[BEGIN SUPPLIED PASSAGE]

Inside the making of Wes Anderson’s meticulous, miniature worlds
London’s Design Museum unpacks 700 items charting the director’s movie-making.
In spring 2009, I visited Three Mills in East London. Within this complex of canal-side film studios, a puppet department of 23 craftspeople were bent over work benches, finessing the finicky detail on 500 mammalian figures in six different scales. At that point they – and dozens more colleagues based at the Manchester atelier of master puppeteers Mackinnon & Saunders – were two years into the project, and they weren’t done yet. It’s fair to say that everyone was very tired.
This was the set of Fantastic Mr Fox, the sixth film by the American director Wes Anderson. Even accounting for the fact that this was the filmmaker’s first adventure in stop-motion animation, production on the 93-minute film based on Roald Dahl’s book had involved unfathomably Herculean labour.
For banjo-playing Petey, modelled on Jarvis Cocker, the angular singer’s signature real-life moves required the team to create bespoke ball-socket joints, using Swiss watch bolts. Anderson’s specified pallor for Farmer Bean (voiced by Sir Michael Gambon) meant 15 coats of paint. Rat – king of Farmer Bean’s cider cellar and voiced by Willem Dafoe as if he was a New Orleans gangster – wore a tiny striped, woollen jumper. That had to be knitted. But only after the team had whittled itsy-bitsy knitting needles.

[END SUPPLIED PASSAGE]
[BEGIN EXTRACTED INFORMATION]

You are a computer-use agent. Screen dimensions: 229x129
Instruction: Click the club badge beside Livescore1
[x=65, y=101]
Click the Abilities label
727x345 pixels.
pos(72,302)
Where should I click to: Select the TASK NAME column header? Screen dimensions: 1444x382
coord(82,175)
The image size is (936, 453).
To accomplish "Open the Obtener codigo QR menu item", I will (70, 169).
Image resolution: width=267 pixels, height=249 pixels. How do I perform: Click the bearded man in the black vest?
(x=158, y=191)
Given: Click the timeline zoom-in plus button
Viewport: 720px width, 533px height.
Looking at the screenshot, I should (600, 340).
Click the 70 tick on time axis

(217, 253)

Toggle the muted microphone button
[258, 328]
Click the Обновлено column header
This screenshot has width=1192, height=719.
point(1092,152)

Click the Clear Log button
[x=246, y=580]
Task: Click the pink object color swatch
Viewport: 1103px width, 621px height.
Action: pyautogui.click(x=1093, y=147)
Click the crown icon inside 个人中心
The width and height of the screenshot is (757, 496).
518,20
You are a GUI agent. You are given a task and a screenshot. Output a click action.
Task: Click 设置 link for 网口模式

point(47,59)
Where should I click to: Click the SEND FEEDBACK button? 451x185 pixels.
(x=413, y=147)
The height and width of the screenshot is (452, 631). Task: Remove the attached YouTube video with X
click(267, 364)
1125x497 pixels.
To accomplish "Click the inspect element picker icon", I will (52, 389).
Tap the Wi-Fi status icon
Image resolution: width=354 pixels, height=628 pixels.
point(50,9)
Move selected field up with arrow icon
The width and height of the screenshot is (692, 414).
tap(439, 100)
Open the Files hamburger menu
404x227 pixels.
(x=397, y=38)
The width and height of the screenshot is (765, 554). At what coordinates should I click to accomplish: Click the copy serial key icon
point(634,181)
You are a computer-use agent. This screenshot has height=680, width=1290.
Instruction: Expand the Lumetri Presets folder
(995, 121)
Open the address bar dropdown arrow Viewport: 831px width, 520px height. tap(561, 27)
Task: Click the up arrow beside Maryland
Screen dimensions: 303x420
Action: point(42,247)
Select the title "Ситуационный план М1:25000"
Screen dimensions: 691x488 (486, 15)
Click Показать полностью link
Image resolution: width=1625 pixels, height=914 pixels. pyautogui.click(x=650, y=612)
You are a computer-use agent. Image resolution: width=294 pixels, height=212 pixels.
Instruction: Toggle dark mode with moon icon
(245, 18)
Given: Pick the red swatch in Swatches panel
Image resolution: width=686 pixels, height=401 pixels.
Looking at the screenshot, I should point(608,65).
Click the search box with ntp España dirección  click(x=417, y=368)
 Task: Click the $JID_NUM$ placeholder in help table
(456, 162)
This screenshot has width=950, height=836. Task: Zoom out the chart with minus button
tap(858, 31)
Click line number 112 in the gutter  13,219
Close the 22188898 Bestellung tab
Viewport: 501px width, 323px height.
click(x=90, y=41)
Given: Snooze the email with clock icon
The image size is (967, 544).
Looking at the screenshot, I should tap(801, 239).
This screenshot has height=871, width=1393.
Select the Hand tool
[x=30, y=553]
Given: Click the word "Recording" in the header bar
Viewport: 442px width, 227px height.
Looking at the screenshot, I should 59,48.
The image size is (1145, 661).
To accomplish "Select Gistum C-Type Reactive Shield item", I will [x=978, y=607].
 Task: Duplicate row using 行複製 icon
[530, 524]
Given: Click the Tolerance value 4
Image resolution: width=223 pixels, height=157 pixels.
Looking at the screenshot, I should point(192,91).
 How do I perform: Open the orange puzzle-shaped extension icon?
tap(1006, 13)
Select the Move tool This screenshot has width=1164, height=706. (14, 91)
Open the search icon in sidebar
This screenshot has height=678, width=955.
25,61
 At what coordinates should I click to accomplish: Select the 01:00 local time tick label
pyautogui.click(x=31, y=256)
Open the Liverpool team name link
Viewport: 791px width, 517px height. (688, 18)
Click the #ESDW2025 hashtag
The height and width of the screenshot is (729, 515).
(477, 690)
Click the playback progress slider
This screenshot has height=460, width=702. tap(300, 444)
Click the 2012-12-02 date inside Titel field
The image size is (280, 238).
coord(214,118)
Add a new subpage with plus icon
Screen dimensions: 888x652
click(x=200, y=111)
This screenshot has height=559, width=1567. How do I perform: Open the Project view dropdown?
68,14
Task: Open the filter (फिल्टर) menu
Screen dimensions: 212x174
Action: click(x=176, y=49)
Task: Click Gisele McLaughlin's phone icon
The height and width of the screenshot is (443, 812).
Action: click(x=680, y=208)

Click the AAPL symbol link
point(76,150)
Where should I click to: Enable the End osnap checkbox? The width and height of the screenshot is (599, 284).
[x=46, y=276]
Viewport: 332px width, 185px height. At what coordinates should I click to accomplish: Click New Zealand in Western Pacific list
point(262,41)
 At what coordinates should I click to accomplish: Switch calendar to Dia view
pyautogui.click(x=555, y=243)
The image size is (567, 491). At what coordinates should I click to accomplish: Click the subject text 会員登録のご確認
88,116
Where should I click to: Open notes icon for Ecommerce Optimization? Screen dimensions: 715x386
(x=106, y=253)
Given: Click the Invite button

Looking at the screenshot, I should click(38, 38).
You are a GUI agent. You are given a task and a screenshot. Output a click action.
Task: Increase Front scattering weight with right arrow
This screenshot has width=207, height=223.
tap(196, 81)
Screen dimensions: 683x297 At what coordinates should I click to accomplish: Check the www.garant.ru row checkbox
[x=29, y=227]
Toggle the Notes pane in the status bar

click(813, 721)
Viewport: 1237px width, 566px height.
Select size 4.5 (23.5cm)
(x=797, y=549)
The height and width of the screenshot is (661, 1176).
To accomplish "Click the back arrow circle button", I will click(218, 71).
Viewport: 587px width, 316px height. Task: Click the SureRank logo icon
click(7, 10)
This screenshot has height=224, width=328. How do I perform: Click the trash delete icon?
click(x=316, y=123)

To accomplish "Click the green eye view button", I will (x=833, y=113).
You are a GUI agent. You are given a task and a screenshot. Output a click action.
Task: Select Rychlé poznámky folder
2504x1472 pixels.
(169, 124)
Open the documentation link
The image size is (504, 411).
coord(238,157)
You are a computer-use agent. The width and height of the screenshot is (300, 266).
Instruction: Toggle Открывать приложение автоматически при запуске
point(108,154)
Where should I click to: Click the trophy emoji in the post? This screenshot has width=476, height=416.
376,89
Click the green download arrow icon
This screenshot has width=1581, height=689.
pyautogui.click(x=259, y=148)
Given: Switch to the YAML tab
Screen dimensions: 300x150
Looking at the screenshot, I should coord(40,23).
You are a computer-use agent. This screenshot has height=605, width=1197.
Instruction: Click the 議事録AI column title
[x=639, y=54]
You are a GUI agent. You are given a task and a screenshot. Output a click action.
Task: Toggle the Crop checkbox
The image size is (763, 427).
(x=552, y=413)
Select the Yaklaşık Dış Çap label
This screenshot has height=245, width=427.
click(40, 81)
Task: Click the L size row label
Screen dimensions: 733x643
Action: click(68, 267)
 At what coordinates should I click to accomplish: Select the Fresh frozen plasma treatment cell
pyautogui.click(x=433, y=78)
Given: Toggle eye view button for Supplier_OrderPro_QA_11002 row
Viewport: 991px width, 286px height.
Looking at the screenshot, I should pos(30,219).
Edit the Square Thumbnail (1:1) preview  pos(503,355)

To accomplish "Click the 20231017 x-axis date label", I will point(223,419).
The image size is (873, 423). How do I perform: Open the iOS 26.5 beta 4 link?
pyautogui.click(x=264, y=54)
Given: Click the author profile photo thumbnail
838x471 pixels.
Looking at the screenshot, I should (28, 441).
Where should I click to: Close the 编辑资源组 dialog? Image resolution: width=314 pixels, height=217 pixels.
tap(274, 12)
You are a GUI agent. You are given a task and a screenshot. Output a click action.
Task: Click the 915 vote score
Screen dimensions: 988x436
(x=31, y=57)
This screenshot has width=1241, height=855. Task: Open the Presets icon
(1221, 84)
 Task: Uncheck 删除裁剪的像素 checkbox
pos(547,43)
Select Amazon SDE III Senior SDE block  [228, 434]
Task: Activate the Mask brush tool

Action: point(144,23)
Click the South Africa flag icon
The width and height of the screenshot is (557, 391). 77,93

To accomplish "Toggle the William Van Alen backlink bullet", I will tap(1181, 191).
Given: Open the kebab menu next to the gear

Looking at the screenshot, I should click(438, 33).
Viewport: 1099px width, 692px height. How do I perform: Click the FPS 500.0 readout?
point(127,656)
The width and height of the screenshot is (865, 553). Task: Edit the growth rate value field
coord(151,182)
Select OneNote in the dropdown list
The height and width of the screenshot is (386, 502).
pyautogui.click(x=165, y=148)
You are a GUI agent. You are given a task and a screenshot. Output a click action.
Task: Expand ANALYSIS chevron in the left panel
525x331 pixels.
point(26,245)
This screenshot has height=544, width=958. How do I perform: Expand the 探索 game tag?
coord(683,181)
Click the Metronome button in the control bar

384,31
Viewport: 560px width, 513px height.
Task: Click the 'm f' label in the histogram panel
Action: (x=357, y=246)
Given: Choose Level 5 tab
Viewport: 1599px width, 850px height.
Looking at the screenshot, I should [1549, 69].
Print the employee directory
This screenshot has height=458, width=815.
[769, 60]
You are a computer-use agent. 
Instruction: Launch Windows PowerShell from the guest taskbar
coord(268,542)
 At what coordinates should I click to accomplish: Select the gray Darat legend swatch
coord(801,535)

[END EXTRACTED INFORMATION]

## REQUIREMENTS
Name every Fantastic Mr Fox character mentioned in the Wes Anderson article.

## THE OUTPUT
Petey, Farmer Bean, Rat